Anggota Komisi VII DPR RI, Mulyanto, mengatakan, pemerintah harus mengedepankan kepentingan nasional daripada mengikuti kemauan asing terkait program Just Energy Transition Partnership (JETP) yang dapat merugikan PLN.
"PLN dan pemerintah jangan mau didikte oleh pihak internasional untuk segera mempensiunkan dini PLTU-nya bila itu hanya merugikan Indonesia alias masyarakat para pelanggan listrik PLN," katanya.
Menurutnya, harus ada penggantian dari pendanaan internasional sejumlah nilai aset yang dipensiunkan dini tersebut, bila program tersebut akan dieksekusi.

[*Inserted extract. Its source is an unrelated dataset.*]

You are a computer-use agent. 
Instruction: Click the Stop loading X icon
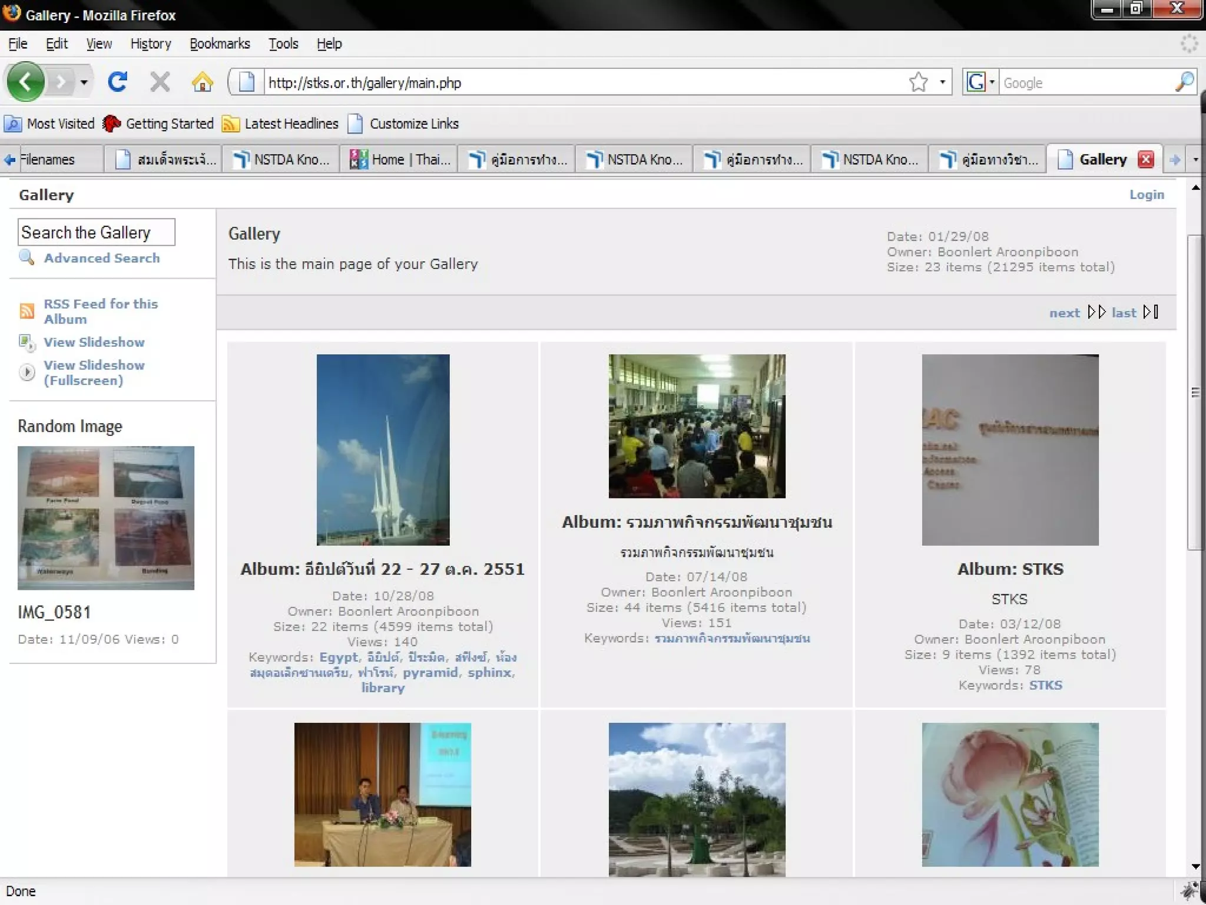point(160,82)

Tanpa kompensasi, lanjut legislator PKS ini, maka PLN akan buntung karena harus menanggung resiko aset yg dipensiunkan dini tersebut secara sendirian.
"Ini kan tidak fair,"
Selain itu, kata Mulyanto, tekanan dan campur tangan asing terhadap pembangunan sektor ESDM, akhir-akhir ini semakin terasa. Mulai dari WTO yang memaksa pemerintah merevisi program hilirisasi mineral, hingga pemaksaan untuk mempensiunkan dini PLTU yang nilai asetnya masih sangat tinggi.
"Kenapa kita harus mengikuti kemauan pihak asing kalau ujung-ujungnya PLN atau masyarakat juga yang dirugikan. Kita kan negara yang berdaulat dan bertanggung jawab terhadap kehidupan rakyat, jadi tidak boleh berlaku seperti inlander, yang mau saja dicocok-hidung oleh pihak lain," tegasnya.

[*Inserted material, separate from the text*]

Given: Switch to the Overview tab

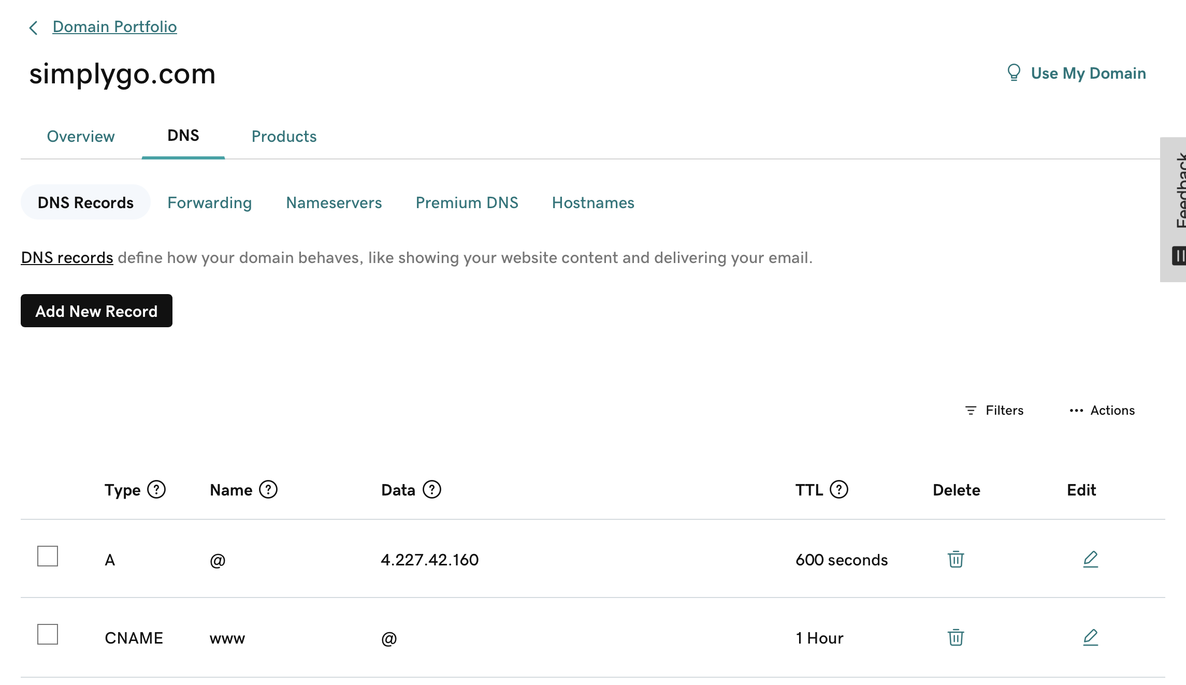Looking at the screenshot, I should 81,136.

Terpisah, Direktur Utama PT PLN (Persero) Darmawan Prasodjo mengakui mendapat tekanan internasional untuk segera mempensiunkan dini Pembangkit Listrik Tenaga Uap (PLTU) di Indonesia sebelum tahun 2030.
Namun ia meminta, agar aset PLTU tersebut dihitung dan diganti dengan cash. Program Just Energy Transition Partnership (JETP), G20 memiliki komitmen pendanaan sebesar USD 20 miliar atau sekitar Rp 302 triliun (kurs Rp 15.100) untuk pensiun dini PLTU.